El libro de Apocalipsis indica que el don de profecía es una característica distintiva de la iglesia remanente (Apoc. 12: 17; 19: 10). Como adventistas del séptimo día, creemos que este don fue otorgado a Elena G. de White y que se pone de manifiesto en sus escritos. ¿Cuáles son las razones que tenemos para creer en el don profético de Elena G. de White? ¿Qué preguntas quedan acerca de su papel y autoridad?
Viernes 7 de agosto
PARA ESTUDIAR Y MEDITAR:
Lee, de Roswell F. Cottrell, «Introducción», en Primeros escritos (pp. 175-183), de Elena G. de White. «Que los hombres salgan a trabajar confiando en el Señor, y él irá con ellos convenciendo y convirtiendo almas. Un obrero puede ser un buen orador, otro un buen escritor, otro puede tener el don de la oración sincera y ferviente, otro el don del canto. Otro puede tener un poder especial para explicar la Palabra de Dios con claridad. Cada don se convertirá en un poder para Dios porque él coopera con el obrero.
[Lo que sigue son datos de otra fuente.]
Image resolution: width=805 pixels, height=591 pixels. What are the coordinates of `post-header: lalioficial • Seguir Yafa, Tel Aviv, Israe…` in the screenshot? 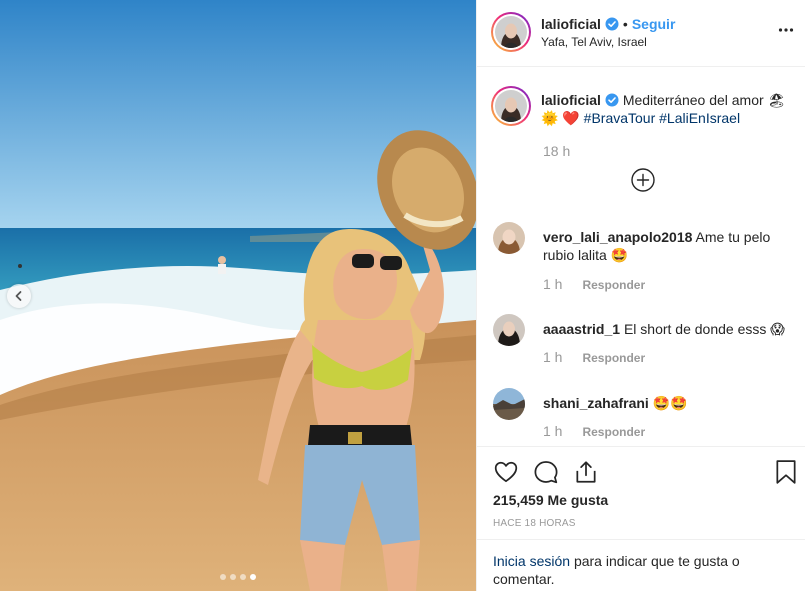 It's located at (641, 34).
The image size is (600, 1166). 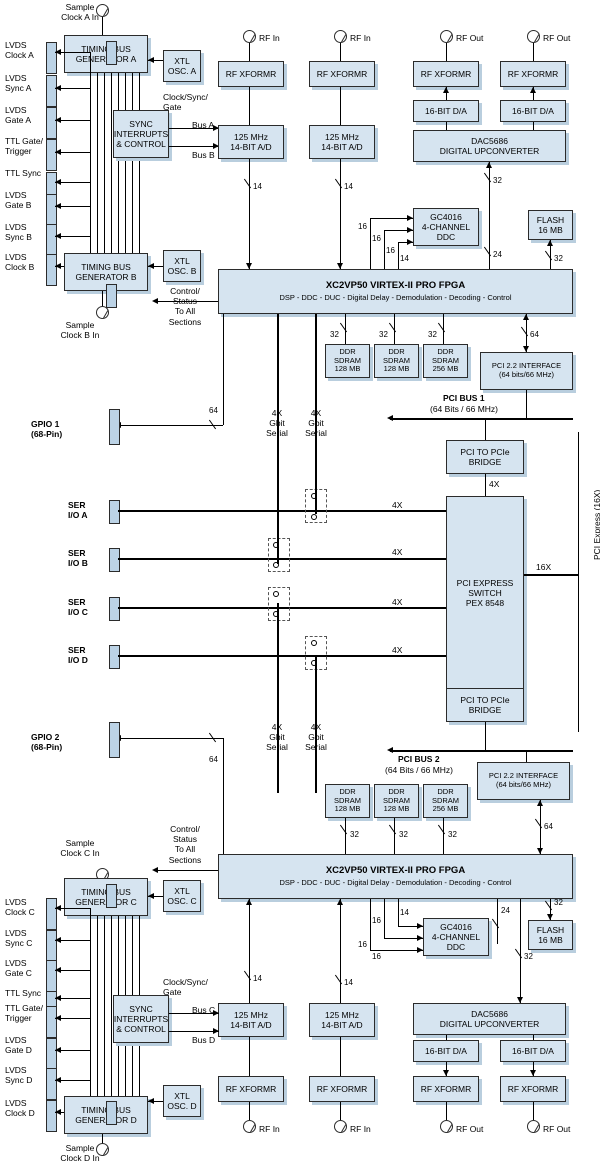 I want to click on box-adc-3: 125 MHz 14-BIT A/D, so click(x=251, y=1020).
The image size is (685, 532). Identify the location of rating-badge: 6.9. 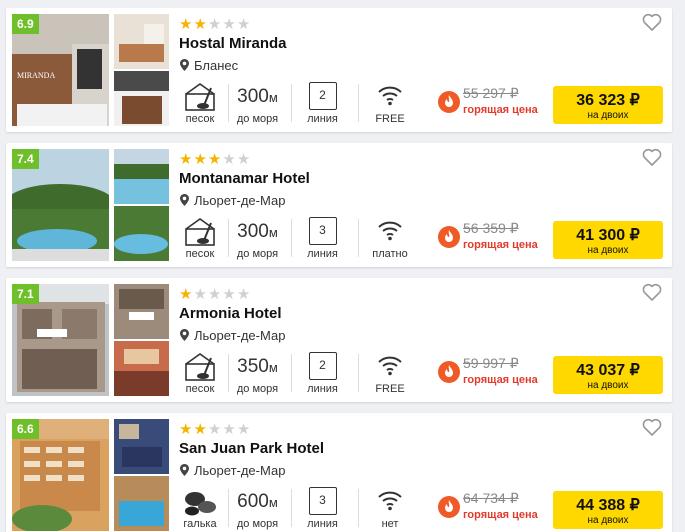
(26, 24).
Dios da a uno la palabra de sabiduría, a otro conocimiento, a otro fe.
Pero todos deben trabajar bajo la misma autoridad. La diversidad de dones conduce a una diversidad de operaciones, “pero Dios, que efectúa todas las cosas en todos, es el mismo” (1 Cor. 12: 6). »Que nadie menosprecie los dones supuestamente menores. Que todos se pongan a trabajar. Que nadie cruce los brazos con incredulidad porque piensa que no puede hacer obras poderosas. Dejen de mirarse a sí mismos. Miren a su Líder. Con mansedumbre, sinceridad y amor, hagan lo que puedan» (Elena G. de White, «Depending on Christ», Review and Herald, 12 de abril de 1906, p. 8). «Todos necesitamos la ayuda que podemos recibir de otros. Dios obrará en otras mentes además de las nuestras.
Los diversos dones entregados a diferentes individuos deben combinarse para “perfeccionar a los santos para la obra del ministerio, para la edificación del cuerpo de Cristo” (Efe. 4: 12). [...] »Siempre habrá obstáculos delante de nosotros, pero hemos de seguir a nuestro Líder y enfrentar nuestras dificultades en forma unida, tomados de la mano» (Elena G. de White, Alza tus ojos, p. 139).
PREGUNTAS PARA DIALOGAR:
1. Reflexiona acerca del don de profecía. ¿Por qué es más importante que el de lenguas si estas no son interpretadas? Si es necesario, lee nuevamente 1 Corintios 14 para recordar los argumentos de Pablo.
2. Habla en la clase acerca de la vida y el ministerio de Elena G. de White y de por qué nuestra iglesia cree que ella fue realmente una manifestación genuina del don de profecía. ¿Qué grandes bendiciones recibe la iglesia gracias a este don? ¿Cuáles son los desafíos para utilizar mejor este don?
3. Piensa en varias personas que te aman. ¿Cómo sabes que su amor para contigo es verdadero? ¿Qué te dice esto acerca de por qué Pablo habló tan to del amor en su discusión sobre los dones espirituales?
4. Por muy importante que sea el amor, ¿por qué no debe ser el único cri terio para juzgar si alguien dice la verdad y es digno de ser escuchado?